> TO DO: Scale the rows from the line that has "農林水産 (128, 539)" through the line that has "Get SketchUp (160, 17)" by writing each of those lines out again, request lines included, with every coordinate in the answers multiplied by 0.2 and rounded to a whole number, halves rounding up. Keep all numbers in the requests unchanged.

> DATA PROVIDED:
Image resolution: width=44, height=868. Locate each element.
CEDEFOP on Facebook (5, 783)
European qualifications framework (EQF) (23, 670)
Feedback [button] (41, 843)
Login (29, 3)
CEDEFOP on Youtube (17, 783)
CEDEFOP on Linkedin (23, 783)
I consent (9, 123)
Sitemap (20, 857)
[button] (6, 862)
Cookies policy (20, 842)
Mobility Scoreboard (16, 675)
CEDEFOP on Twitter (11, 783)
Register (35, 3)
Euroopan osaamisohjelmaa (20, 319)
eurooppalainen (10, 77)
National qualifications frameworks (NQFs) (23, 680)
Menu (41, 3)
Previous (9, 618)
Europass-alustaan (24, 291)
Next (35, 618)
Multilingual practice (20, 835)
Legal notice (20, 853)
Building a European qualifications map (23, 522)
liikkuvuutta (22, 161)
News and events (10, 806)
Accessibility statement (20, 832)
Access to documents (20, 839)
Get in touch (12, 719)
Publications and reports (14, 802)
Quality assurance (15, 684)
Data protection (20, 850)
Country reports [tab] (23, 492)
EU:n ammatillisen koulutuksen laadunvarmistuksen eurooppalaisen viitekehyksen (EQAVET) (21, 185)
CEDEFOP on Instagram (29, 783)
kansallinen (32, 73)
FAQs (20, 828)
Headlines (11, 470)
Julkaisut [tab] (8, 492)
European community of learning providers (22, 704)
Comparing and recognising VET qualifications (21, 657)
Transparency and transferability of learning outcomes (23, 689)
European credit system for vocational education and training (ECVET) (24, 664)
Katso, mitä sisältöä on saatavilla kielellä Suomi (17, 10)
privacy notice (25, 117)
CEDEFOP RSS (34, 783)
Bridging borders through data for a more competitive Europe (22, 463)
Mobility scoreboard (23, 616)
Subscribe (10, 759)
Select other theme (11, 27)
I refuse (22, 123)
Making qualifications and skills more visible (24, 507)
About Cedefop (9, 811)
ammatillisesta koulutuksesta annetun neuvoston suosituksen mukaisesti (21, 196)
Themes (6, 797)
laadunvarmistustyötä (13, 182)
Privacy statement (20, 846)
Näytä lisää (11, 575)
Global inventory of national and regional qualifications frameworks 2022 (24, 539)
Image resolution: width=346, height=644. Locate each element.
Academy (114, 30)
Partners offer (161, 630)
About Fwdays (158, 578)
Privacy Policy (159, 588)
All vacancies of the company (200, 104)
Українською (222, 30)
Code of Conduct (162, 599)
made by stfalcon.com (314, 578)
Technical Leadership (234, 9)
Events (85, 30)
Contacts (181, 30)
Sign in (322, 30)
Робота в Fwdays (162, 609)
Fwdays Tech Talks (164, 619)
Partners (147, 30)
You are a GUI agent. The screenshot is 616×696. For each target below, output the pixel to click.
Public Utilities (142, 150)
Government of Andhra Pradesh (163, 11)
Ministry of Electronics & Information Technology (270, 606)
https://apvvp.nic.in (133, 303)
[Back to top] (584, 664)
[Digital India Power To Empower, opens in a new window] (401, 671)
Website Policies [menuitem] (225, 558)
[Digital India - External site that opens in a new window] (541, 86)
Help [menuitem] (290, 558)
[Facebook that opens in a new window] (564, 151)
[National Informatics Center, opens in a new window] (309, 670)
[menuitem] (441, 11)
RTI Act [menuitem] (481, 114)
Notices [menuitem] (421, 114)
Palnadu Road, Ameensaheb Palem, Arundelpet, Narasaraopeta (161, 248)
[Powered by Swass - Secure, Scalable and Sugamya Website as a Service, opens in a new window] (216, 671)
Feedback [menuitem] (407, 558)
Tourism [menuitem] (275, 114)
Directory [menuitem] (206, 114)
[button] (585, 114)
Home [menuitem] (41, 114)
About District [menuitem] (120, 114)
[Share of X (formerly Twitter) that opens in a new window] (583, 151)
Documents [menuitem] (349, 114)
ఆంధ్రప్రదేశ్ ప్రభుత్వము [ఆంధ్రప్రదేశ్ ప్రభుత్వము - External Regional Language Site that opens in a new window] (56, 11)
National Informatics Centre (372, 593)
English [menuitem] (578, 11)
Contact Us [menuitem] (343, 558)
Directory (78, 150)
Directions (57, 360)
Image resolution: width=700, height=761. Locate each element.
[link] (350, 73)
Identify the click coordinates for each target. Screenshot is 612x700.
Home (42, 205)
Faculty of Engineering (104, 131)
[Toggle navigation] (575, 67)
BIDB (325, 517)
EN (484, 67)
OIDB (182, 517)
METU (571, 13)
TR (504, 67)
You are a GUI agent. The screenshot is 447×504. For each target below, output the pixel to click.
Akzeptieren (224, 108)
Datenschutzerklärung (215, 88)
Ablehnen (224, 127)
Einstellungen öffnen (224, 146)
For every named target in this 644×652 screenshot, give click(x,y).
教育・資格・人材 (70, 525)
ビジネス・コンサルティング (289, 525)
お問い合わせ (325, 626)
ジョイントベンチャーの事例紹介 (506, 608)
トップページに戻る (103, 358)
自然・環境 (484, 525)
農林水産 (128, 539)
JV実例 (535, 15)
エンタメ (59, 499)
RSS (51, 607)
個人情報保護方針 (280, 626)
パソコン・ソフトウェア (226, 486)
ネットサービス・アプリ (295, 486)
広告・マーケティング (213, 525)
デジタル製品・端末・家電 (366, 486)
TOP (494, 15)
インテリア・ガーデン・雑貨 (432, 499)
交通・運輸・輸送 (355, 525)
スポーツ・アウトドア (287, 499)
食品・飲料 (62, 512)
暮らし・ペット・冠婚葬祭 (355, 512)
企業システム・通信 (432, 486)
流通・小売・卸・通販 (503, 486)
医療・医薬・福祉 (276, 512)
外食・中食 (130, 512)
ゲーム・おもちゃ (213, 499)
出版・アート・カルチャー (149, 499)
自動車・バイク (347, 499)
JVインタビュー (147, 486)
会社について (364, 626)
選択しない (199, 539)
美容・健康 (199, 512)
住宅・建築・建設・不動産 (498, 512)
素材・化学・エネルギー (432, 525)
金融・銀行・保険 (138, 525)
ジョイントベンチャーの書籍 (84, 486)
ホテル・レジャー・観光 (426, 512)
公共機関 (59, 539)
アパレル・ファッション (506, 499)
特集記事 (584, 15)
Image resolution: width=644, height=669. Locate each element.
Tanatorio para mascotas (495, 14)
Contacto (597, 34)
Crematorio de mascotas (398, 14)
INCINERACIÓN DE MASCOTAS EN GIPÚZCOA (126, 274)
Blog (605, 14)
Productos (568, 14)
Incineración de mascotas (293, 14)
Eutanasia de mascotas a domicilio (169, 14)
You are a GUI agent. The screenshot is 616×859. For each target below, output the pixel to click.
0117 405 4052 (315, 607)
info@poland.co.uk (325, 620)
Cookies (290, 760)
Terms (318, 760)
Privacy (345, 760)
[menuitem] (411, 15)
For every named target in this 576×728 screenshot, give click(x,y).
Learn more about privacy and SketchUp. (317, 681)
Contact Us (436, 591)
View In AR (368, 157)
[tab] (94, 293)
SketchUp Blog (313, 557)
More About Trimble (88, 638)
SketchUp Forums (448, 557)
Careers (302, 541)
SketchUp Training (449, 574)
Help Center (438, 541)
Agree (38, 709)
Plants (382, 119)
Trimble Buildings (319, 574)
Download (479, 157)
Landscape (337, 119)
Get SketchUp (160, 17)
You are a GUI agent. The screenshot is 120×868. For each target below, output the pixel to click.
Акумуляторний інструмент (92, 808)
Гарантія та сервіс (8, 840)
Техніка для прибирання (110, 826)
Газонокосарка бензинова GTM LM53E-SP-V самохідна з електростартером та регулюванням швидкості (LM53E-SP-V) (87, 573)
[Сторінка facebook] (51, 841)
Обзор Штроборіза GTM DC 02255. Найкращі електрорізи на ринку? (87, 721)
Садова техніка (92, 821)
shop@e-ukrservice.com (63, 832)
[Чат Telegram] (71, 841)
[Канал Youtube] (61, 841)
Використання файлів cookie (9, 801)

> REPLY:
農林水産 (26, 108)
JV実例 (107, 3)
エンタメ (12, 100)
RSS (10, 121)
個人情報保護方針 (56, 125)
パソコン・ソフトウェア (45, 97)
ネットサービス・アプリ (59, 97)
広告・マーケティング (43, 105)
デジタル製品・端末・家電 (73, 97)
TOP (99, 3)
インテリア・ガーデン・雑貨 (86, 100)
交通・運輸・輸送 (71, 105)
スポーツ・アウトドア (57, 100)
食品・飲料 (12, 102)
暮らし・ペット・冠婚葬祭 (71, 102)
企業システム・通信 (86, 97)
流通・小売・卸・通販 (101, 97)
医療・医薬・福祉 (55, 102)
外食・中食 (26, 102)
ゲーム・おもちゃ (43, 100)
出版・アート・カルチャー (30, 100)
自動車・バイク (69, 100)
JVインタビュー (29, 97)
会社について (73, 125)
選択しない (40, 108)
美容・健康 (40, 102)
住宅・建築・建設・不動産 (100, 102)
素材・化学・エネルギー (86, 105)
金融・銀行・保険 (28, 105)
ジョイントベンチャーの書籍 (17, 97)
ホテル・レジャー・観光 (85, 102)
公共機関 (12, 108)
アパレル・ファッション (101, 100)
特集記事 (117, 3)
Image resolution: width=644, height=669. Locate each element.
Tanatorio para mascotas (99, 3)
Contacto (119, 7)
Crematorio de mascotas (80, 3)
INCINERACIÓN DE MASCOTAS EN GIPÚZCOA (25, 55)
Blog (121, 3)
Productos (114, 3)
Incineración de mascotas (59, 3)
Eutanasia de mascotas a domicilio (34, 3)
You are a GUI agent. The screenshot is 616×859. For each target below, output the pixel to click.
0117 405 4052 (63, 121)
info@poland.co.uk (65, 124)
Cookies (58, 152)
Terms (64, 152)
Privacy (69, 152)
[menuitem] (82, 3)
For every named target in this 576×728 screenshot, give click(x,y).
Learn more about privacy and SketchUp. (63, 136)
Contact Us (87, 118)
View In AR (74, 31)
[tab] (19, 59)
SketchUp Blog (63, 111)
More About Trimble (18, 128)
SketchUp Forums (90, 111)
Careers (60, 108)
SketchUp Training (90, 115)
Help Center (88, 108)
Agree (8, 142)
Plants (76, 24)
Trimble Buildings (64, 115)
Download (96, 31)
Landscape (67, 24)
Get SketchUp (32, 3)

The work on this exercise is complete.